#### [STATED GOAL 1]
Transcribe the passage from the memoir excerpt starting with "She looked at" and going on through "for a decade.".
#### [STATED GOAL 2]
Answer these questions using the memoir excerpt.
(a) At which church did the grandmother take the narrator to Sunday school?
(b) According to the memoir excerpt, who always said the narrator was too sensitive?
(c) How did the grandmother first reply when asked "who was I before I was me?"

#### [EXTRACT]

┌──

Looking back, I now know that I had come to one of the crossroads in my life. I chose to go to the West Bank instead of to my high school's senior party. How different my entire life may have been had I gone to the party with my other friends.
My spiritual life had actually begun when I was quite young. For a long time it had little to do with organized religion.
When I was about four or five years old, I remember standing in the back yard with my grandmother. She was doing her gardening and I was looking up at the bright blue summer sky.
"Grandma," I suddenly asked, "who was I before I was me?"
She looked at me rather strangely, then replied, "You were a piece of the sky."
"No, Grandma," I said, rather agitated at her reply. "I was somebody else. Who was I before I was me?"
Grandma didn't know how to answer me, but it didn't matter. I was me now, and I put the other out of my mind for a decade.
When I was a child, I was often lonely. I remember lying in bed next to my grandmother and cruing, "Nobody loves me."
"Oh, shut up and go to sleep," she said. Then I would silently cry myself to sleep. I always did have issues about being loved. To be loved, or not to be loved, that was the question in my young mind. Or more accurately, was I loved, or was I not loved. Too often I determined that I was not loved. This went on until finally, at the ripe old age of about 49 or 50, I finally said to myself, "Fuck it," and after that everything seemed much better. After that one declaration of my new motto, nothing much ever bothered me anymore. Until I hit the age of 59, when I was back to picking petals off daisies and chanting, "He loves me, he loves me not."
As a child, when I felt lonely in the daytime, I would find solace in nature. Often I would sit on the ground between the barn and the henhouse and gaze down the hill, across the little swamp, and toward Lake Vadnais. I imagined that I saw angels in the sky and that they were comforting me. Then I would feel peaceful, get up, and skip happily off to play.
My grandmother always took me to Sunday school and church every Sunday at North Heights Lutheran Church on Rice Street. I would spend an hour in the Sunday school class singing Christian children's songs such as Jesus Love Me, The B-I-B-L-E, Onward Christian Soldiers and This Little Light of Mine. Then the large group of children would split into separate classrooms according to ages. There we learned about God and Jesus. We also got to color and learn Bible verses. After that, we would again join the adults upstairs for the church service. When I got bored, my grandmother would make me a rag doll out of her big white handkerchief.
Sometimes, when Grandma couldn't go to church, the Sunday school bus would pick me up and afterwards take me home again. Once I remember crying and sobbing for some reason. The bus driver picked me up, ruffled little dress and all, and carried me to a Sunday School teacher who tried to comfort me, but to no avail. Isn't it strange what stands out in our memories? I don't remember what I was crying about or what happened afterwards. Only the memory of crying and of being carried stands out in my mind. That and the perception that no one knew or could figure out what I was crying about.
I must have cried a lot when I was a child, for my report cards also carried the comment that I cried easily. Aunt Bernadine always said that I was too sensitive.
One of my Sunday school teachers at North Heights was Irene Hockemeyer. She always commented on how beautiful my hair was. She thought it looked just perfect, with not a strand out of place. I often wondered if she knew what I had to go through to get those perfect little Shirley Temple curls. Every night I had to sit on a stool while Grandma wound my hair in rubber curlers. Then I had to sleep on those awful things. In the morning Grandma would take them out and form my hair into curls and ringlets.

└──

#### [DATASET CONTENT]
┌──

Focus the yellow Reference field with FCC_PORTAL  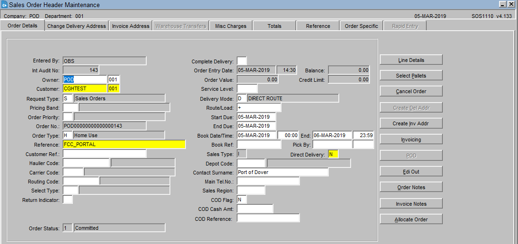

└──

#### [WORKED ANSWER 1]
She looked at me rather strangely, then replied, "You were a piece of the sky."
"No, Grandma," I said, rather agitated at her reply. "I was somebody else. Who was I before I was me?"
Grandma didn't know how to answer me, but it didn't matter. I was me now, and I put the other out of my mind for a decade.

#### [WORKED ANSWER 2]
(a) North Heights Lutheran Church on Rice Street.
(b) Aunt Bernadine.
(c) She said, "You were a piece of the sky."